Selama masa pemerintahan Jokowi empat tahun terakhir ini, pertumbuhan ekonomi berkutat di angka 5%. Salah satu pemicu stagnasi ekonomi ini adalah lesunya industri manufaktur, yang tumbuh di bawah rata-rata.
Nazmi Haddyat Tamara
Oleh Nazmi Haddyat Tamara
8 Maret 2019, 16.38

 

Tahun lalu mencatatkan sebuah prestasi: pertumbuhan ekonomi Indonesia mencapai level tertinggi dalam empat tahun terakhir atau selama pemerintahan Presiden Joko Widodo (Jokowi).
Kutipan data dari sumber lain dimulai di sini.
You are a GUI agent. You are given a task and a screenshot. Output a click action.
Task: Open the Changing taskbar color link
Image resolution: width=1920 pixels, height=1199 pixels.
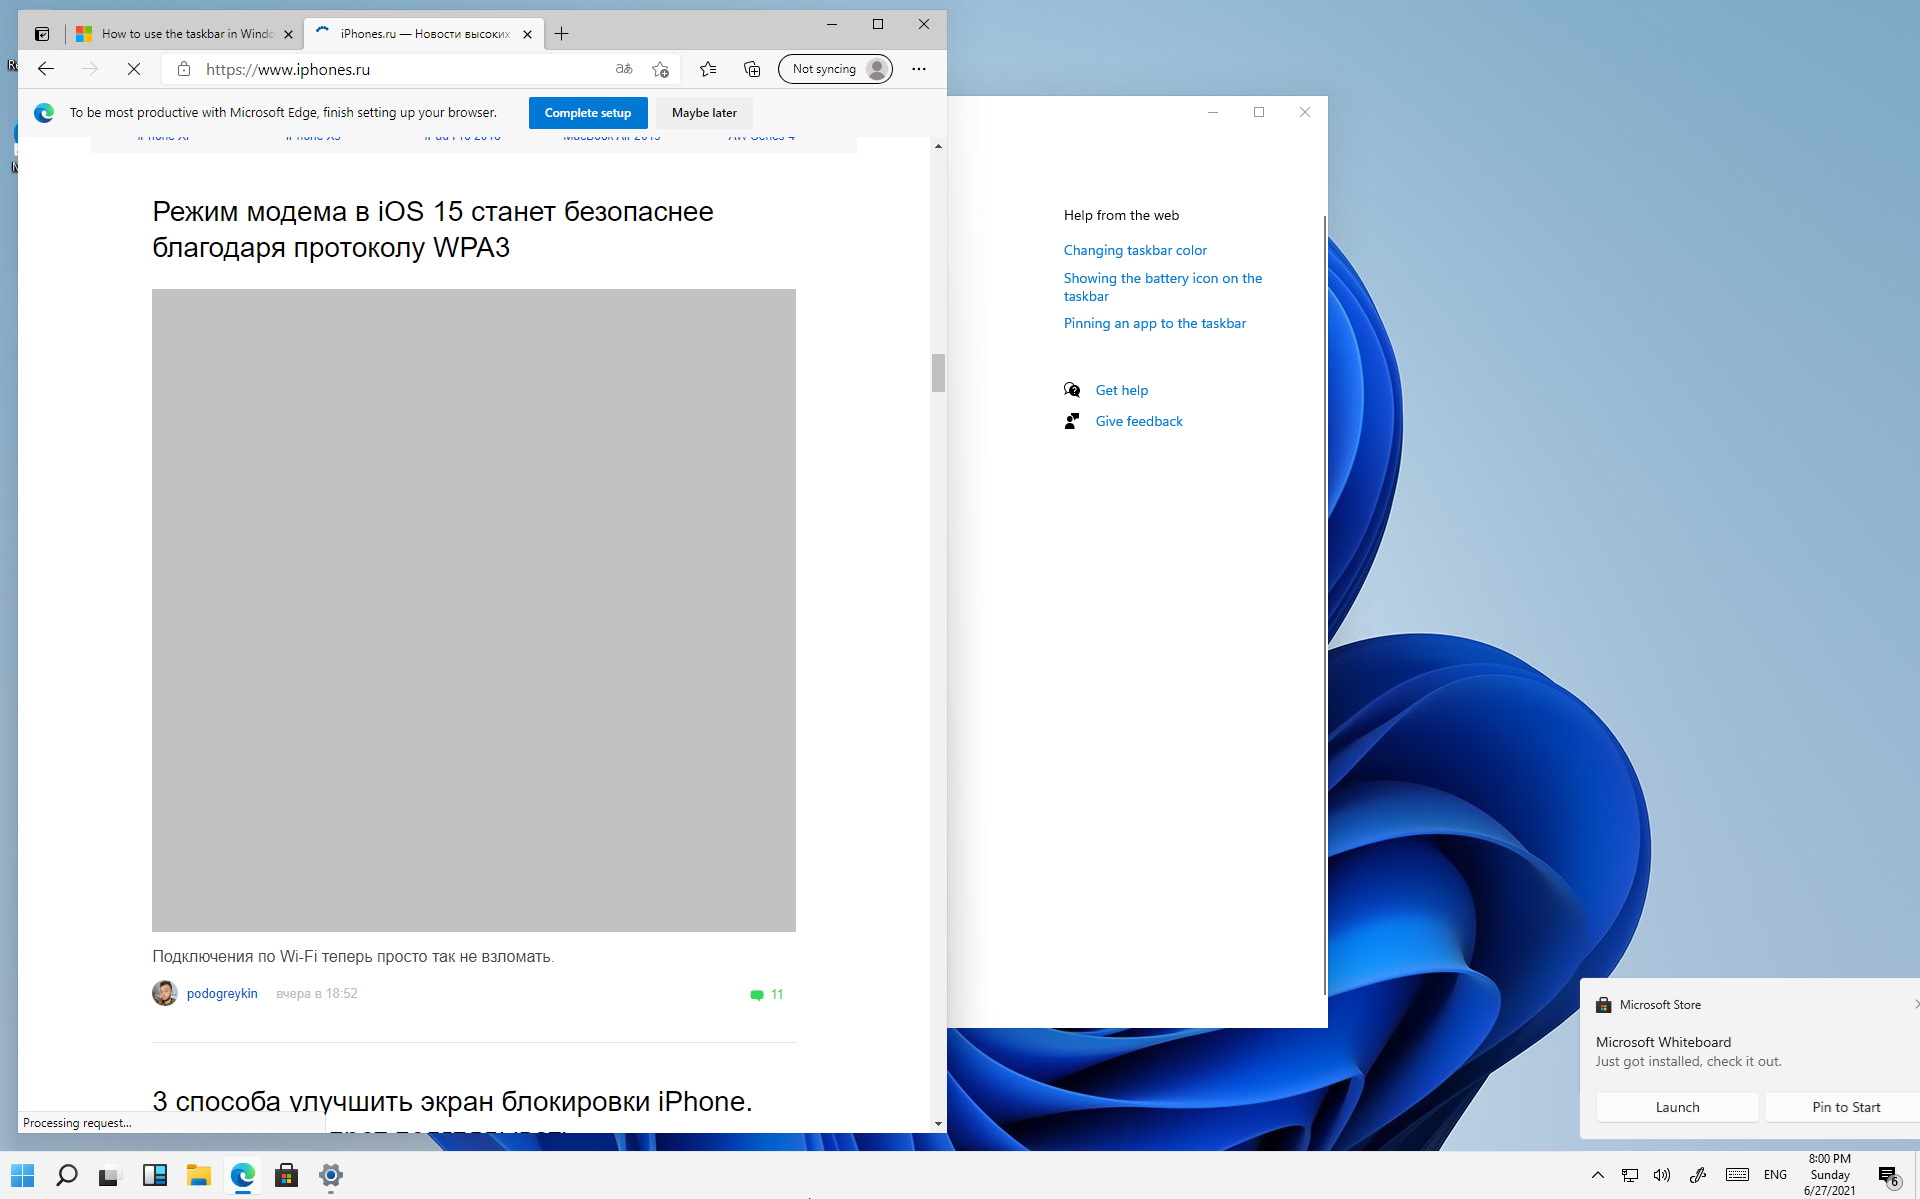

Namun, sejumlah motor penggerak ekonomi justru menggerus angka pertumbuhan, salah satunya neraca dagang yang defisit. Sedangkan sektor usaha utama penggerak ekonomi malah tumbuh melambat.

Pertumbuhan ekonomi pada 2018 sebesar 5,17%, lebih baik dibandingkan tahun sebelumnya yang tumbuh 5,07% maupun selama dua tahun berturut-turut sebelumnya (2015-2016) yaitu 4,88% dan 5,03%. Meski begitu, pertumbuhan ekonomi tahun lalu masih di bawah target yang dicanangkan dalam APBN 2018 yakni 5,4%.

Dilihat dari sisi pengeluaran, konsumsi masih jadi penopang utama ekonomi Indonesia. Pengeluaran konsumsi rumah tangga (RT) pada 2018 mencapai Rp 8.269,8 triliun atau sebesar 55,7% dari Produk Domestik Bruto (PDB) menurut harga berlaku Rp 14.837,4 triliun.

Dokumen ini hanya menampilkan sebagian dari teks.